Qatar may be categorized as an emerging market. The following data was gathered for the market potential of Caribbean flavored soda based on Qatar’s soft drink market.
Market size- Qatar accounts for 2% of the market for soft drinks currently, while AE currently represents around 18% of the 14.4bn-litre total GCC soft drinks market. Saudi Arabia, the biggest of the countries accounts for almost 65% of overall GCC beverage consumption.
Market growth rate- Similarly to its neighbors Saudi Arabia and the UAE, Qatar has a very high per capita consumption of soft drinks. As a result of having the smallest population among Gulf countries (just above 2mn), the soft drinks market has not yet saturated. There is room for growth in volume and value, especially in the fruit juices, bottled water and functional drinks categories.
Market intensity- The GDP - Purchasing Power Parity of Qatar is 199 ( billions of $) with a global rank of 54.
Market Consumption Capacity-
Commercial Infrastructure- is served by a network of over 1,230 kilometers 764 miles) of primary and secondary roads, linking Doha with major industrial and oil producing areas. Telecommunications services in Qatar are thoroughly modern. Telephone service is provided by the Qatar Public Telecommunications Corporation (Q-Tel), which is 55 percent government owned.
Economic Freedom- Qatar’s economic freedom score is 70.8, making its economy the 32nd freest in the 2015 Index.
Market receptivity- Foreign investment is generally limited to 49 percent of the capital for most business activities, with a Qatari partner(s) holding at least 51 percent. However, the law allows, upon special government approval, up to 100 percent ownership by foreign investors in certain sectors, including: agriculture, industry, health, education, tourism, development and exploitation of natural resources, energy, or mining.

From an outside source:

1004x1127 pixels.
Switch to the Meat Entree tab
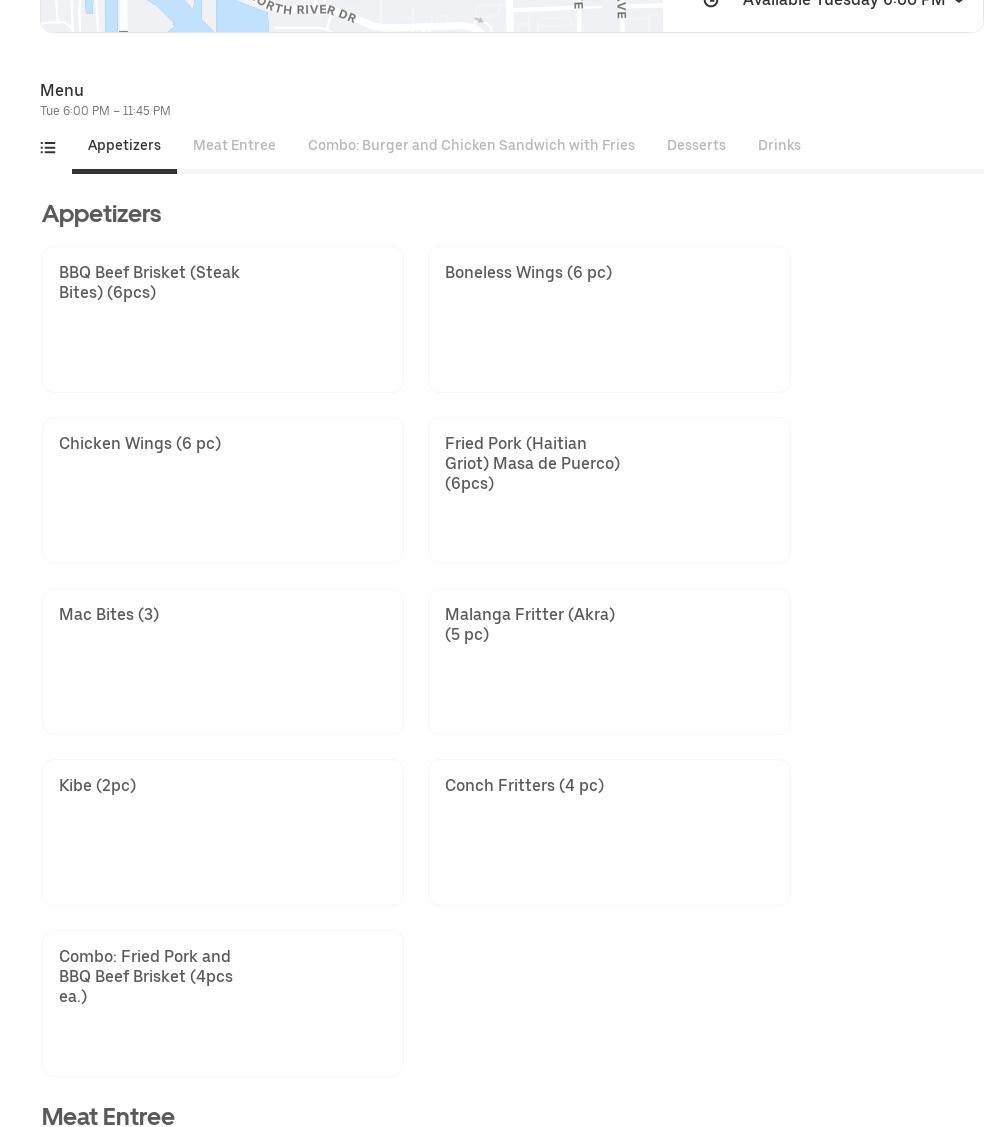click(x=234, y=146)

Country risk- Dependence on the hydrocarbon sector (two thirds of fiscal revenues and over 90% of exports), Uncertainty over the evolution of the natural gas price due to shale gas boom and Productivity in need of improvement and dependence on foreign labor
Marketing strategy
It takes a lot of time and effort to develop and maintain a marketing campaign that resonates with your intended audience. As a strategic thinker, however, the development of a marketing campaign takes even more consideration. After all, we're always searching for ways to gain the oh-so important competitive edge. There are times, though, when we all hit the proverbial wall. If you find yourself in that situation, then you may want to check out this marketing strategy that will definitely spark your creative energy. One of the most successful means of going into a new territory with hope of being profitable is going into what is known as a joint venture. A joint venture (JV) is a business agreement in which the parties agree to develop, for a finite time, a new entity and new assets by contributing equity. They exercise control over the enterprise and consequently share revenues, expenses and assets. However, the venture is its own entity, separate and apart from the participants' other business interests. Marketing partnerships have a number of benefits to push a marketing campaign. For starters, when you collaborate with someone else, you tend to deliver better content. On top of that, marketing partnerships are cheaper to create, see success more quickly, and expose your brand to a new audience.

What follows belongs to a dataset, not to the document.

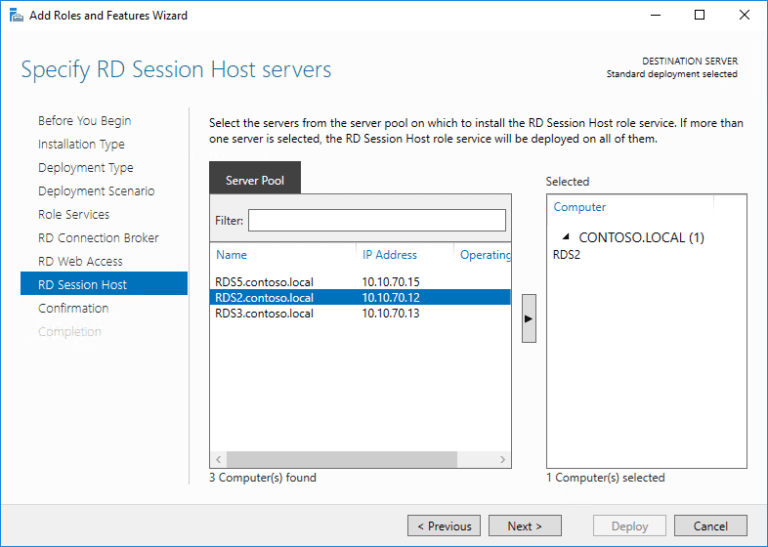Open the RD Web Access step
Image resolution: width=768 pixels, height=547 pixels.
tap(80, 261)
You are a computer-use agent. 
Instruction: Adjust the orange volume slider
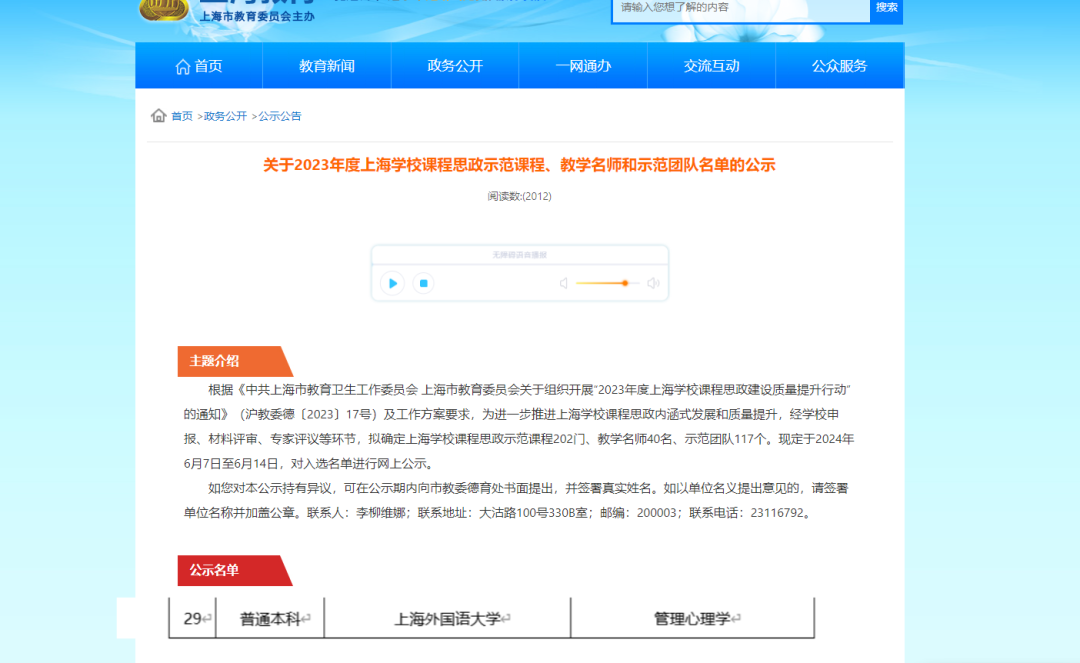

The entire purpose of a JV represents the optimism of two firms that they can unite to achieve marketplace goals that neither could achieve alone. While some joint ventures work other do not, unfortunately.
Mode of entry
The essential act of entrepreneurship is new entry. Whereas new entry can be accomplished by entering new or established markets with new or existing goods or services. New entry is the process of launching a new venture, either by start-up firm, through an existing firm, or via internal corporate venturing. The new marketing entry has three basic questions; when, where and how to internationalize. There are three rules which govern the strategies used for deciding which mode of entry to use. Most organizations fancy the strategic rule which states that you first compare different types of entry mode and evaluate before a decision is made. My partners and I did this and the mode of entry would have to be that of strategic alliance. A strategic alliance is an agreement between two or more parties to pursue a set of agreed upon objectives needed while remaining independent organizations. This form of cooperation lies between mergers, acquisitions and organic growth. In the first instance a merger is the combination of two or more companies, generally by offering the stockholders of the company securities in the acquiring company in exchange for the surrender of their stock. On the other hand, acquisition is like when one company takes over another and clearly establishes itself as the new owner. With regards to our new product we will settle with a merger because the company has already established its name locally.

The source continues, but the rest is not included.